Instruct-FinGPT: Financial Sentiment Analysis by Instruction Tuning of General-Purpose Large Language Models
This work improves sentiment analysis for financial professionals by enhancing accuracy in numerical and contextual understanding, though it is incremental as it builds on existing instruction tuning methods.
The paper tackles the problem of financial sentiment analysis by addressing LLMs' limitations in interpreting numerical values and financial context, achieving state-of-the-art performance over models like ChatGPT and LLaMAs in key scenarios.
Sentiment analysis is a vital tool for uncovering insights from financial articles, news, and social media, shaping our understanding of market movements.
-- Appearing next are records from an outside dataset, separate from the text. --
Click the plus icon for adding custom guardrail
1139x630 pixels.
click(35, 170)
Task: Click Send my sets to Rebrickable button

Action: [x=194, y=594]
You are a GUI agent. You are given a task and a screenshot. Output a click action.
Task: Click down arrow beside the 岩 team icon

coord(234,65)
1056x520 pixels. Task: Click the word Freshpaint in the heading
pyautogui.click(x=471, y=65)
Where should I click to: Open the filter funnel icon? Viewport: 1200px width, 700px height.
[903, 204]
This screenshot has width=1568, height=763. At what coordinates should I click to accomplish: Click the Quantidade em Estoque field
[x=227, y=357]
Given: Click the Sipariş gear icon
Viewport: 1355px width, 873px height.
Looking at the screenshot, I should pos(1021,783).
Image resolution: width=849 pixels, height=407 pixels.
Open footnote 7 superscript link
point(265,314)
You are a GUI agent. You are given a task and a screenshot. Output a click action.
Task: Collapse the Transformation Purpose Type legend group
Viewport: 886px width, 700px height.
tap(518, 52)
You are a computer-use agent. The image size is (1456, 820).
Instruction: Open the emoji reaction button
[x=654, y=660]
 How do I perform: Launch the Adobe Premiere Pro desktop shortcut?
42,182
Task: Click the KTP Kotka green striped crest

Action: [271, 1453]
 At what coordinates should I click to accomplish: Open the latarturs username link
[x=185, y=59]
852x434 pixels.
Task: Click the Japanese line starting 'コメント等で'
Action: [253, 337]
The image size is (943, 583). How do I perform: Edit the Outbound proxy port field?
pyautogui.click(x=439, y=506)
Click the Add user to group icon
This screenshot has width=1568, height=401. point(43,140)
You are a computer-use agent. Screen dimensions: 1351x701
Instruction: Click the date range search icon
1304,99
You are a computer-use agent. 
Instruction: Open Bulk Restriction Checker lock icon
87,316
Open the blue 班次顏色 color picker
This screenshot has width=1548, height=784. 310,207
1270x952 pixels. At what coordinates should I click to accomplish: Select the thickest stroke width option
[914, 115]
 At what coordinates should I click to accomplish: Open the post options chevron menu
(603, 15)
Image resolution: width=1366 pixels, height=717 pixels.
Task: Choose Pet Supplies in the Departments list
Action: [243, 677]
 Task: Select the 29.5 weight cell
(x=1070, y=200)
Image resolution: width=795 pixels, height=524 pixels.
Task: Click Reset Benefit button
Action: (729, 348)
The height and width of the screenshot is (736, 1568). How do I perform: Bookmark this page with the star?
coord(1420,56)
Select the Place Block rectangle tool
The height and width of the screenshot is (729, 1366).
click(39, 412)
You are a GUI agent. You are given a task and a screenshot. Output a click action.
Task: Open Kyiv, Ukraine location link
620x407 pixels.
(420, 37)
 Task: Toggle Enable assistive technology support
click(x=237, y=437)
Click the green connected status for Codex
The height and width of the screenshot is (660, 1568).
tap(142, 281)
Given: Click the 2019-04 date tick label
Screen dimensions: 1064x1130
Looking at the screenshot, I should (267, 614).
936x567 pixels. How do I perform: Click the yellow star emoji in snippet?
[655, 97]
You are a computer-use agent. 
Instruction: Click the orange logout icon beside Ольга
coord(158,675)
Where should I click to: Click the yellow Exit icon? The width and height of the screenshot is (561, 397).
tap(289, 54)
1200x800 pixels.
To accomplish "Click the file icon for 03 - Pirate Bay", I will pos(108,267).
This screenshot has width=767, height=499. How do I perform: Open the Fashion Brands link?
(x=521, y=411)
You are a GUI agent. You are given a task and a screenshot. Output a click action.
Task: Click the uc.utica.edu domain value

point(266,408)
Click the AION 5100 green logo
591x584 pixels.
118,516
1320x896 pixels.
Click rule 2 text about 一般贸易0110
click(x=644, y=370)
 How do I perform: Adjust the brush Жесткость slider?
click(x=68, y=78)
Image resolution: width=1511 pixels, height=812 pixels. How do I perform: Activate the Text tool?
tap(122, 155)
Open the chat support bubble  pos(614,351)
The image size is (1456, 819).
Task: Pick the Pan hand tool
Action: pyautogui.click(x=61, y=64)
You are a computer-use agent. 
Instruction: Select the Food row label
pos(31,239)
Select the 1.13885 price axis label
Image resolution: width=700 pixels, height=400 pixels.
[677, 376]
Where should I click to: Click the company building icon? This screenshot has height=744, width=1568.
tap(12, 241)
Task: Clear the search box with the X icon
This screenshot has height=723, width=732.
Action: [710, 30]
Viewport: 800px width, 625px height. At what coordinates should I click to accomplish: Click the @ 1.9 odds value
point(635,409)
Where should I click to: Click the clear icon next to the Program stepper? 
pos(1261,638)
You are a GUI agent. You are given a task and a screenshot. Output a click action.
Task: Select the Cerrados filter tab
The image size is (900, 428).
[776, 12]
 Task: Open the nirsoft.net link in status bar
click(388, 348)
Despite the impressive capabilities of large language models (LLMs) in financial natural language processing (NLP), they still struggle with accurately interpreting numerical values and grasping financial context, limiting their effectiveness in predicting financial sentiment. In this paper, we introduce a simple yet effective instruction tuning approach to address these issues. By transforming a small portion of supervised financial sentiment analysis data into instruction data and fine-tuning a general-purpose LLM with this method, we achieve remarkable advancements in financial sentiment analysis. In the experiment, our approach outperforms state-of-the-art supervised sentiment analysis models, as well as widely used LLMs like ChatGPT and LLaMAs, particularly in scenarios where numerical understanding and contextual comprehension are vital.